* Given request:
Can you copy every line of the data below, unchanged down to the last character?

··········

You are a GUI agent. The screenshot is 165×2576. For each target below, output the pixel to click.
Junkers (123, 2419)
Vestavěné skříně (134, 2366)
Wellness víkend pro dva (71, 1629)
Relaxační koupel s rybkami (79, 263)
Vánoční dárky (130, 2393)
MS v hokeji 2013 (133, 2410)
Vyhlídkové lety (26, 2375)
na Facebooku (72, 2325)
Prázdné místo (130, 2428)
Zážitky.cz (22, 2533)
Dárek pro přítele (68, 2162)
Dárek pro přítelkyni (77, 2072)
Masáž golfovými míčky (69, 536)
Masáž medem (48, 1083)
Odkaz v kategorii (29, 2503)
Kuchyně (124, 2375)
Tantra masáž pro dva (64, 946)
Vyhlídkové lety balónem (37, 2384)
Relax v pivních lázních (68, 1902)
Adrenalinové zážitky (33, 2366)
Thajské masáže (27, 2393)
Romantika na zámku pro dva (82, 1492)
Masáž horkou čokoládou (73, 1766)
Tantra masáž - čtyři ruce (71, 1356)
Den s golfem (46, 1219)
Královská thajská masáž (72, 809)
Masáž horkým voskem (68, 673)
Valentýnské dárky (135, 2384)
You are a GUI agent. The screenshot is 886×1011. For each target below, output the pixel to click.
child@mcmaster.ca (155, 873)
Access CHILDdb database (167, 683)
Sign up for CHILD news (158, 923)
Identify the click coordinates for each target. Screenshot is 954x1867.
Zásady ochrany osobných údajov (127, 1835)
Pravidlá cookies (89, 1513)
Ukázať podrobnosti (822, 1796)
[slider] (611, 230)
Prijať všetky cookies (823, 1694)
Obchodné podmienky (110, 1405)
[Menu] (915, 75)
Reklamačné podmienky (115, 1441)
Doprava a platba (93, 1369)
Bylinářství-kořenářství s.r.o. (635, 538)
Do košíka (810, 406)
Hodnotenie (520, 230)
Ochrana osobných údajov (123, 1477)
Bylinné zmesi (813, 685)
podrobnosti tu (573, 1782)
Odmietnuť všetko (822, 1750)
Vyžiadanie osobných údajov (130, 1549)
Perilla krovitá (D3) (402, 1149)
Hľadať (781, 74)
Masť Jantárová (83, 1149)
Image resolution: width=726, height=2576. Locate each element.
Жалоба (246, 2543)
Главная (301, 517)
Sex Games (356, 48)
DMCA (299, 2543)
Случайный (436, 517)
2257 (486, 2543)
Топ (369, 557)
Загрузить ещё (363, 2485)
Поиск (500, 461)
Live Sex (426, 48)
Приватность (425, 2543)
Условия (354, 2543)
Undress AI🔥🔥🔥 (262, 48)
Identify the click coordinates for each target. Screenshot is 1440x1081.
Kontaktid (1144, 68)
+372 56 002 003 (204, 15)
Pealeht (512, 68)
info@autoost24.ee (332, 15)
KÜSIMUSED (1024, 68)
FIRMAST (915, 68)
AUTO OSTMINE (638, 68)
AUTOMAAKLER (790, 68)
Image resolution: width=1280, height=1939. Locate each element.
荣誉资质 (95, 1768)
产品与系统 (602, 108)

··········

* Output of the exercise:
You are a GUI agent. The screenshot is 165×2576. For each target below, output the pixel to click.
Junkers (123, 2419)
Vestavěné skříně (134, 2366)
Wellness víkend pro dva (71, 1629)
Relaxační koupel s rybkami (79, 263)
Vánoční dárky (130, 2393)
MS v hokeji 2013 (133, 2410)
Vyhlídkové lety (26, 2375)
na Facebooku (72, 2325)
Prázdné místo (130, 2428)
Zážitky.cz (22, 2533)
Dárek pro přítele (68, 2162)
Dárek pro přítelkyni (77, 2072)
Masáž golfovými míčky (69, 536)
Masáž medem (48, 1083)
Odkaz v kategorii (29, 2503)
Kuchyně (124, 2375)
Tantra masáž pro dva (64, 946)
Vyhlídkové lety balónem (37, 2384)
Relax v pivních lázních (68, 1902)
Adrenalinové zážitky (33, 2366)
Thajské masáže (27, 2393)
Romantika na zámku pro dva (82, 1492)
Masáž horkou čokoládou (73, 1766)
Tantra masáž - čtyři ruce (71, 1356)
Den s golfem (46, 1219)
Královská thajská masáž (72, 809)
Masáž horkým voskem (68, 673)
Valentýnské dárky (135, 2384)
You are a GUI agent. The screenshot is 886×1011. For each target below, output the pixel to click.
child@mcmaster.ca (155, 873)
Access CHILDdb database (167, 683)
Sign up for CHILD news (158, 923)
Identify the click coordinates for each target. Screenshot is 954x1867.
Zásady ochrany osobných údajov (127, 1835)
Pravidlá cookies (89, 1513)
Ukázať podrobnosti (822, 1796)
[slider] (611, 230)
Prijať všetky cookies (823, 1694)
Obchodné podmienky (110, 1405)
[Menu] (915, 75)
Reklamačné podmienky (115, 1441)
Doprava a platba (93, 1369)
Bylinářství-kořenářství s.r.o. (635, 538)
Do košíka (810, 406)
Hodnotenie (520, 230)
Ochrana osobných údajov (123, 1477)
Bylinné zmesi (813, 685)
podrobnosti tu (573, 1782)
Odmietnuť všetko (822, 1750)
Vyžiadanie osobných údajov (130, 1549)
Perilla krovitá (D3) (402, 1149)
Hľadať (781, 74)
Masť Jantárová (83, 1149)
Image resolution: width=726, height=2576. Locate each element.
Жалоба (246, 2543)
Главная (301, 517)
Sex Games (356, 48)
DMCA (299, 2543)
Случайный (436, 517)
2257 (486, 2543)
Топ (369, 557)
Загрузить ещё (363, 2485)
Поиск (500, 461)
Live Sex (426, 48)
Приватность (425, 2543)
Условия (354, 2543)
Undress AI🔥🔥🔥 (262, 48)
Identify the click coordinates for each target. Screenshot is 1440x1081.
Kontaktid (1144, 68)
+372 56 002 003 (204, 15)
Pealeht (512, 68)
info@autoost24.ee (332, 15)
KÜSIMUSED (1024, 68)
FIRMAST (915, 68)
AUTO OSTMINE (638, 68)
AUTOMAAKLER (790, 68)
Image resolution: width=1280, height=1939. Locate each element.
荣誉资质 (95, 1768)
产品与系统 (602, 108)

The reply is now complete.